BALTIMORE -- Kyle Gibson's first full year in the Majors has been a learning process. The right-hander has had his share of ups and downs, including trouble getting of jams in recent starts, giving up exactly five runs in three of his last four outings heading into his start against the Orioles.

Gibson was better Saturday night, but the Twins had trouble with runners in scoring position, and reliever Jared Burton ultimately gave up a late run in a 3-2 loss at Oriole Park at Camden Yards.

Gibson was mostly solid through five innings, but the Twins were done in by an impressive display of speed from Adam Jones, who tagged on a shallow popup to center field from Chris Davis off Burton. Danny Santana had trouble getting the ball out of his glove after a long run, allowing Jones to score what proved to be the decisive run in the seventh.

"He had to run 18,000 miles and then he couldn't stop," Twins manager Ron Gardenhire said. "He was running so fast to catch the ball he had to try to slow himself down to throw it. He was coming too hard. He did what he had to do because of the shallow ball. He just couldn't get his feet set."

Minnesota had plenty of chances against the Orioles, but went just 1-for-12 with runners in scoring position to leave 11 runners on base.

The offense couldn't back Gibson, who also couldn't get deep into the game as he lasted just five innings and didn't factor into the decision. But he gave up just one run on four hits and three walks with six strikeouts while getting out of a few jams. He said he mixed in more changeups this time and worked on his mechanics to make his slider and fastball come out at a similar arm angle and speed.

"I think when I don't have my best stuff I can go out there and get outs, and I think that was important tonight," said Gibson, who threw 96 pitches and lowered his season ERA to 4.23. "They made me work hard but I didn't give in. I was able to limit the damage."

The Orioles threatened with two on and one out in the third, but Gibson was able to strike out Jones and Nelson Cruz to get out of the inning.

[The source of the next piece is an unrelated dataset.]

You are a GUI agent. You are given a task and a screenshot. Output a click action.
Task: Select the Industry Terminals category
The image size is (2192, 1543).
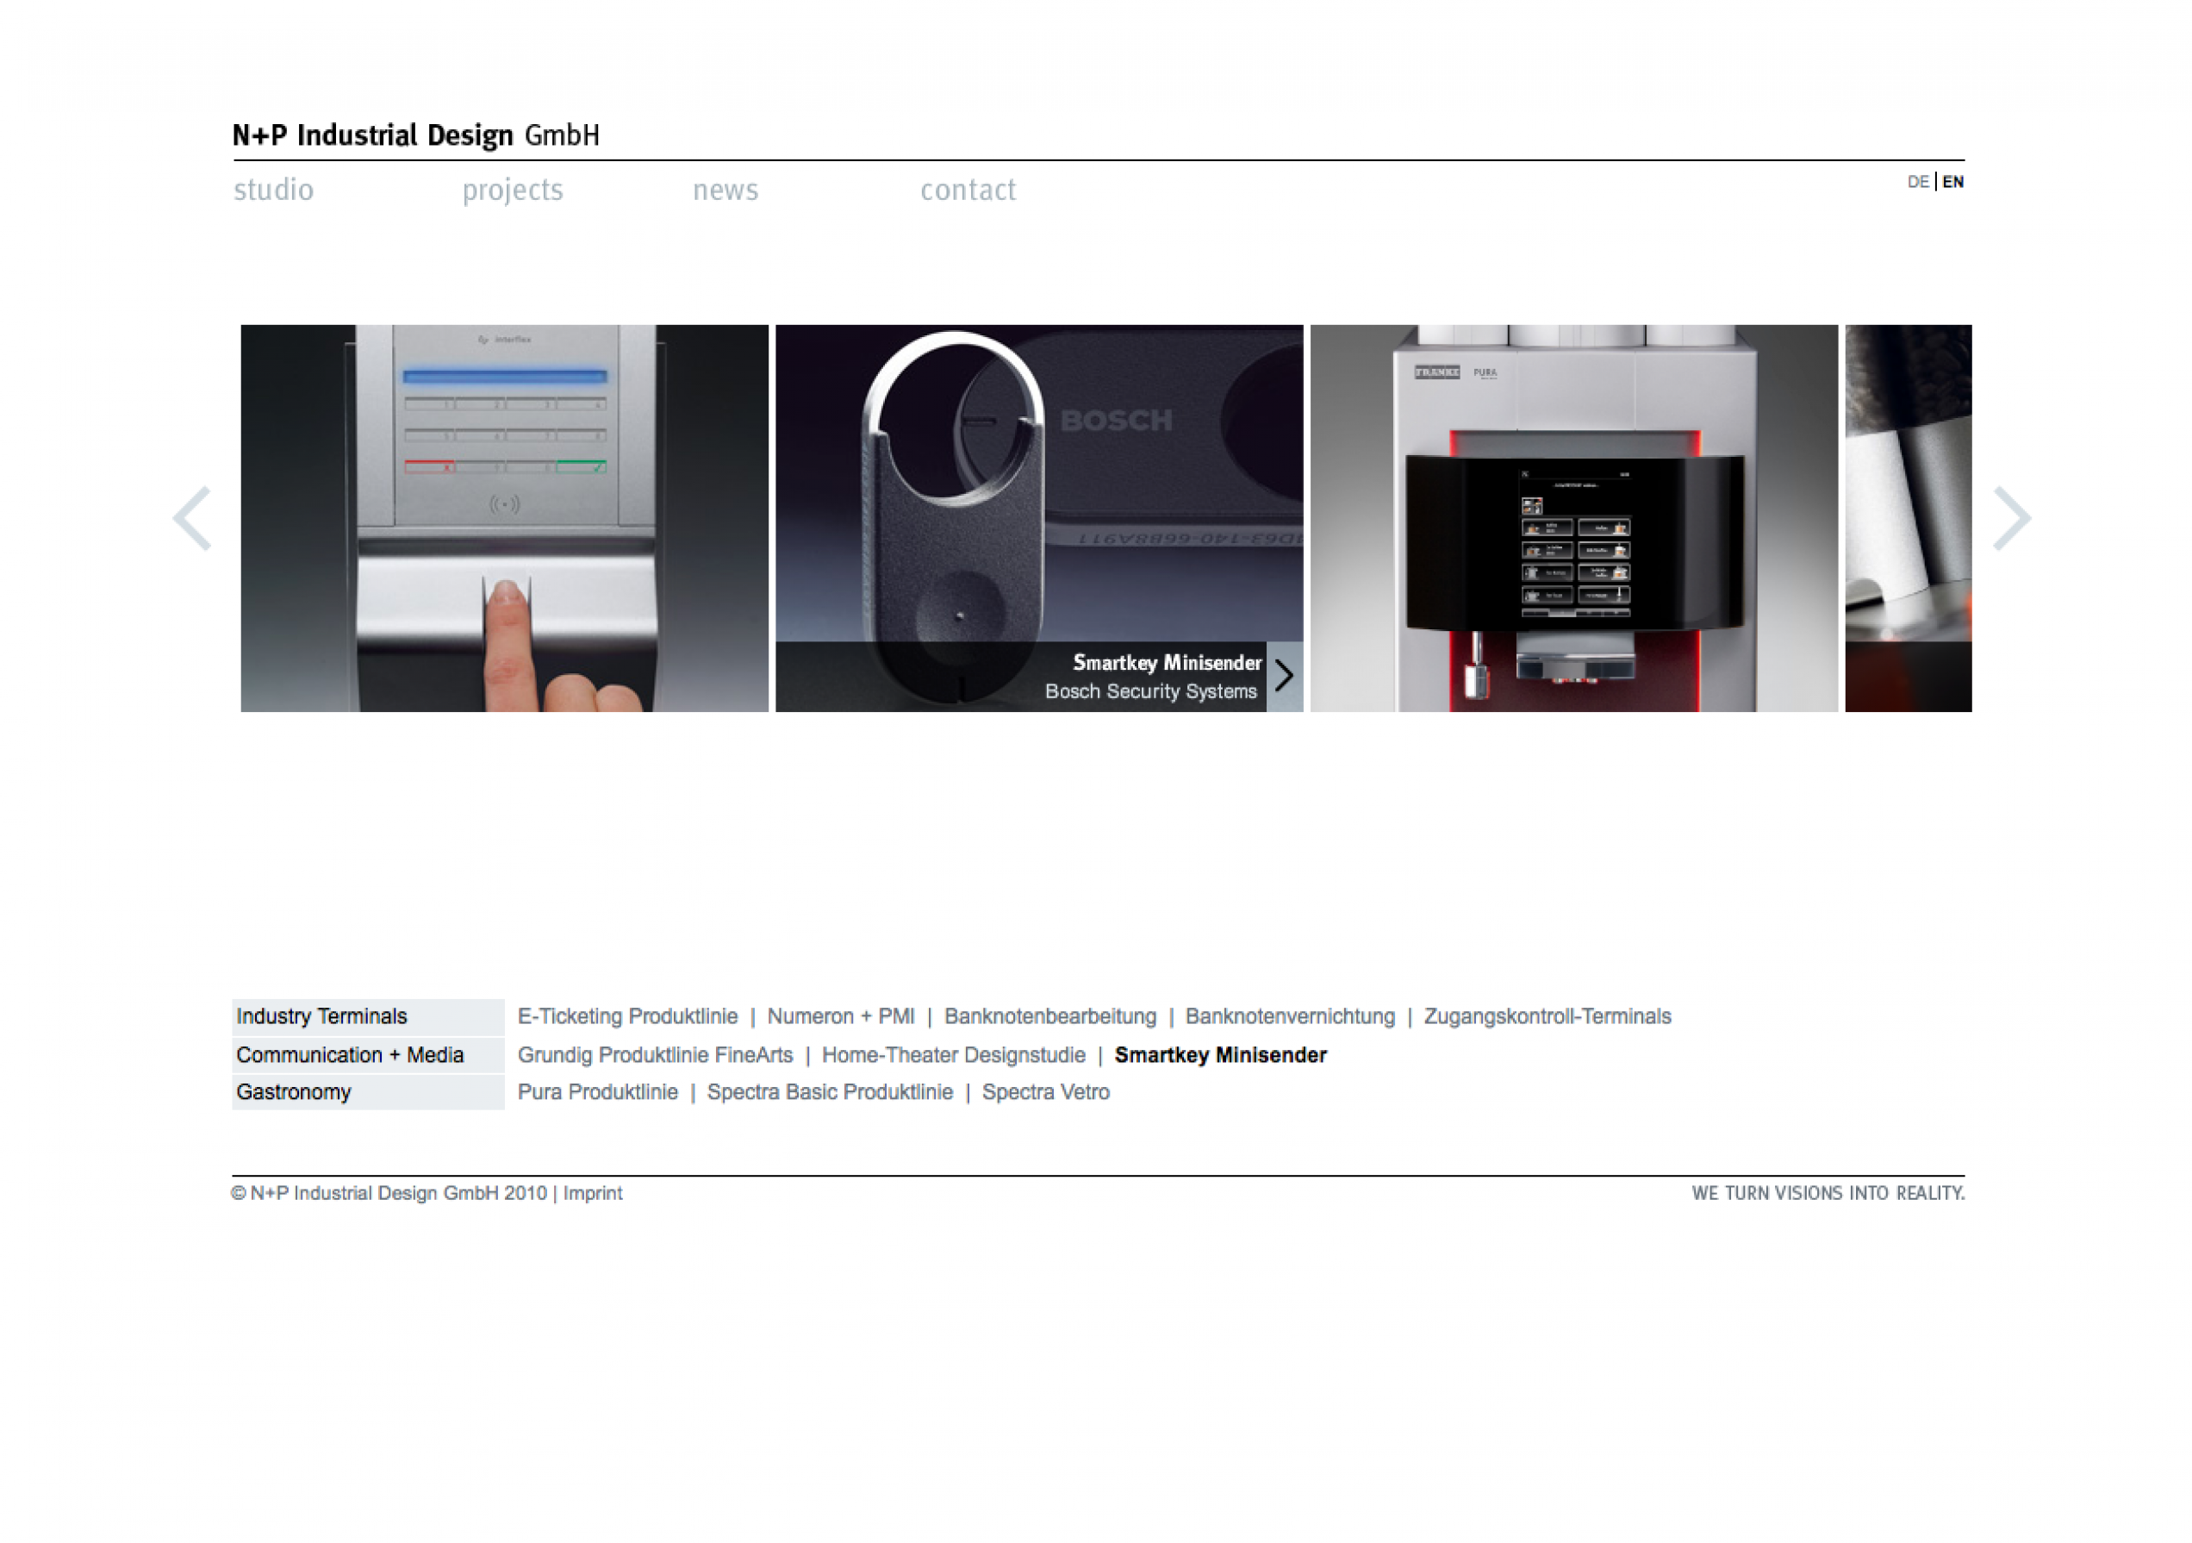tap(322, 1016)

Gibson ran into trouble again in the fourth, walking Davis and allowing a single to J.J. Hardy with no outs. Jimmy Paredes followed with an RBI ground-rule double to center field for the game's first run. But the Orioles stranded both Hardy and Paredes, as Gibson was able to work his way out of another jam.

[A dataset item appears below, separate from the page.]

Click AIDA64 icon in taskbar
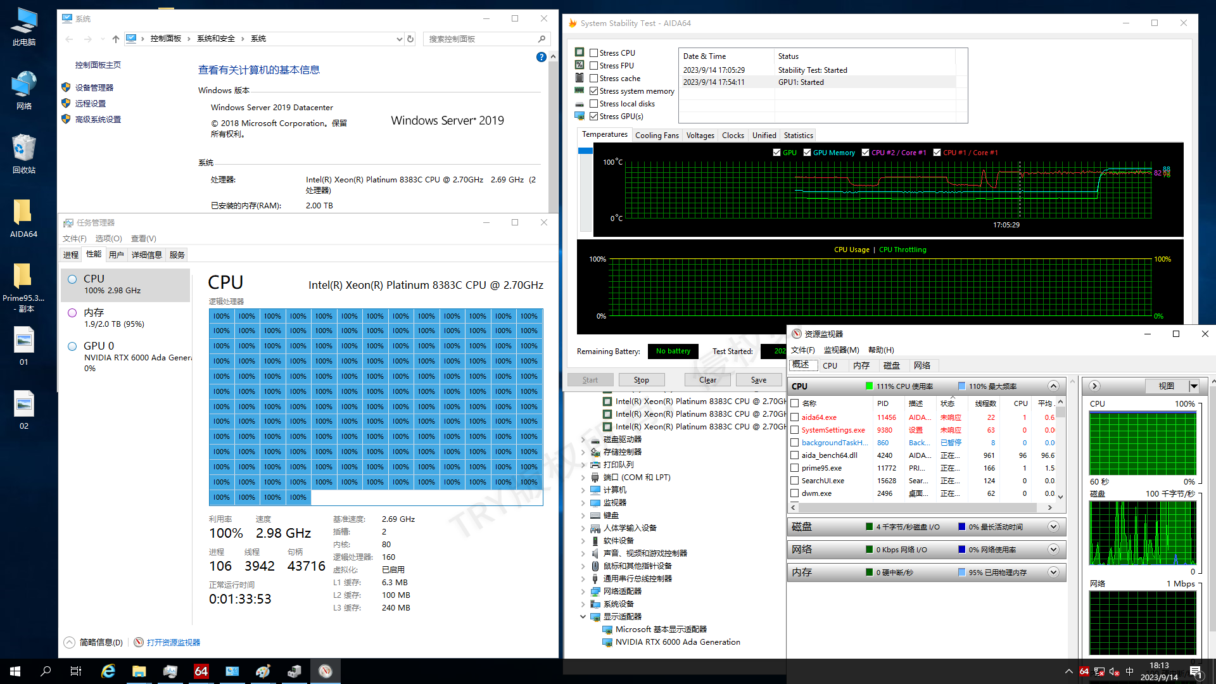The height and width of the screenshot is (684, 1216). tap(201, 671)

"He made pitches when he had to," Gardenhire said. "That was a lot of pitches in five innings. But he felt better and had better command."

Orioles right-hander Chris Tillman also was stuck with a no-decision and saw his streak of five straight quality starts come to an end. He had a similar line to Gibson, allowing just one run on six hits and three walks with six strikeouts over five innings.

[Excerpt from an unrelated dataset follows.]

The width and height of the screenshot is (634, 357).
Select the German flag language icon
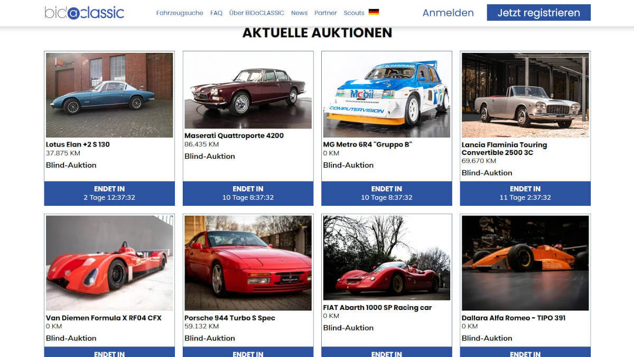(374, 13)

"That was a challenge for him," Orioles manager Buck Showalter said. "I'm not saying a struggle -- a struggle you give up a lot more runs. He made key pitches when he had to."

The Twins scored their first run against Tillman in the fifth on the first sacrifice fly of Oswaldo Arcia's career after Joe Mauer walked and advanced to third on a single from Kennys Vargas. After Gibson departed, the Orioles took the lead with two outs in the sixth on a solo shot from Paredes off left-hander Brian Duensing.

But the lead was short-lived as the Twins came back with a run of their own in the seventh. Brian Dozier led off the inning with a single off Tommy Hunter before left-hander Andrew Miller was brought in to face Mauer. Miller uncorked a wild pitch, moving Dozier to second, then Mauer came through with an RBI single to left to tie the game.

The Twins, though, couldn't score after that, as relievers Darren O'Day and Zach Britton combined to shut the Twins down over the final two innings.

"You get into their bullpen and they're pretty good," Gardenhire said. "We put some people out there. We had missed a couple chances and got a few good hits, but it went back and forth and we couldn't shut them down."